▶

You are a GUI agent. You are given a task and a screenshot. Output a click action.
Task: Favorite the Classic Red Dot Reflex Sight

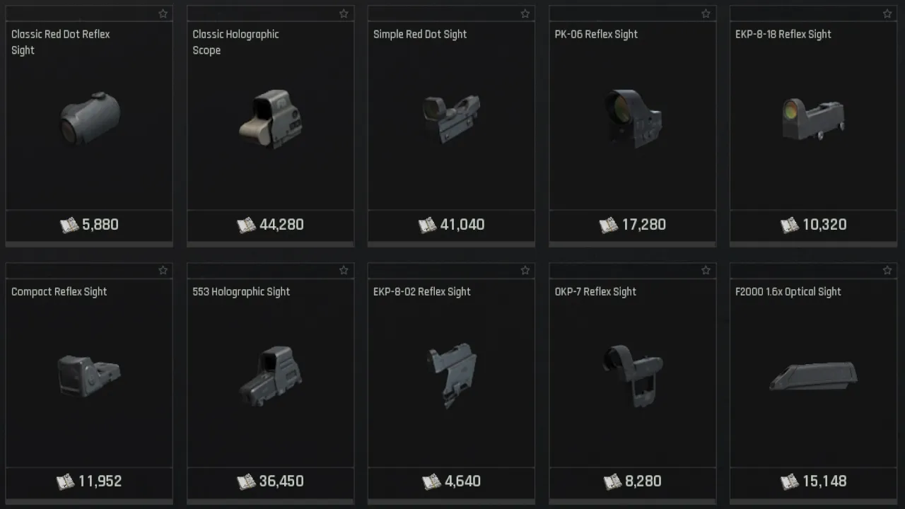click(163, 14)
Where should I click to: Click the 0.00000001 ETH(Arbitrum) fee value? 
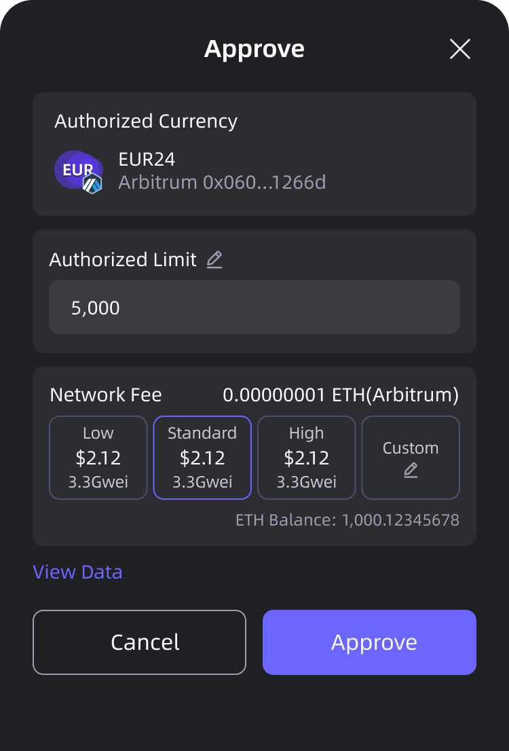coord(341,395)
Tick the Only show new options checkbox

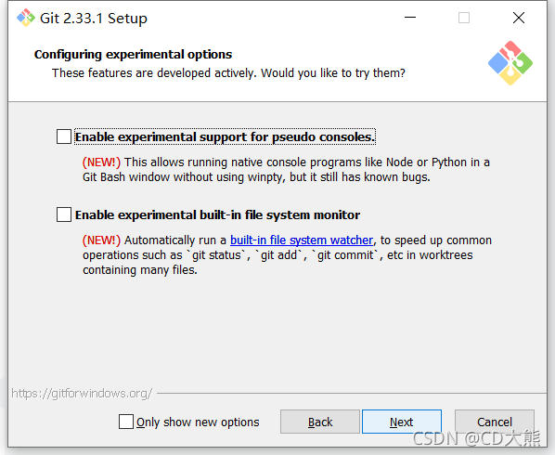126,422
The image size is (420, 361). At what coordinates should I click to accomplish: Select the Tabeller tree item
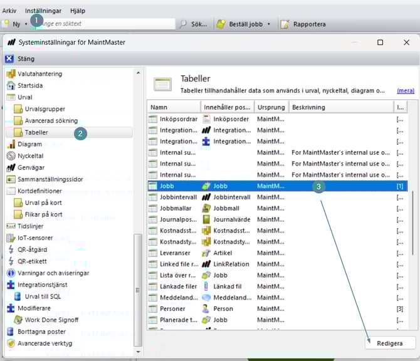[36, 132]
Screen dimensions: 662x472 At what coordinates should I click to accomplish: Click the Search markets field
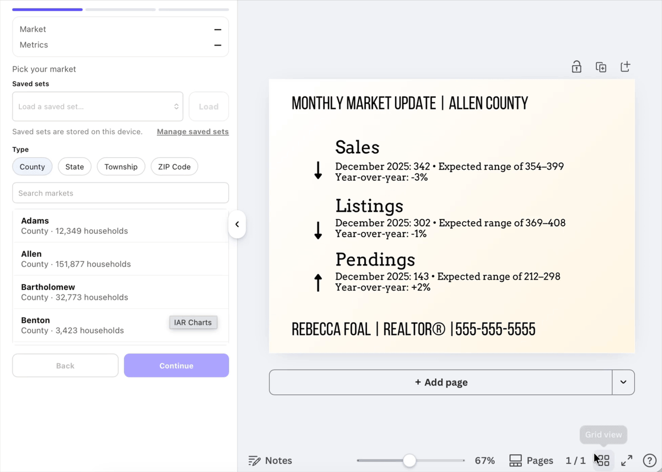120,193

◀

> _Task brief_: Since pictures are not part of the copy, set down only the remaining data exactly.

> _Answer box_:
You are a GUI agent. You are given a task and a screenshot. Output a click action.
Task: Favorite the Classic Red Dot Reflex Sight

click(163, 14)
Where should I click to: Click the 0.00000001 ETH(Arbitrum) fee value? 
coord(341,395)
Tick the Only show new options checkbox

126,422
The image size is (420, 361). At what coordinates should I click to accomplish: Select the Tabeller tree item
[36, 132]
Screen dimensions: 662x472 At what coordinates should I click to accomplish: Click the Search markets field
120,193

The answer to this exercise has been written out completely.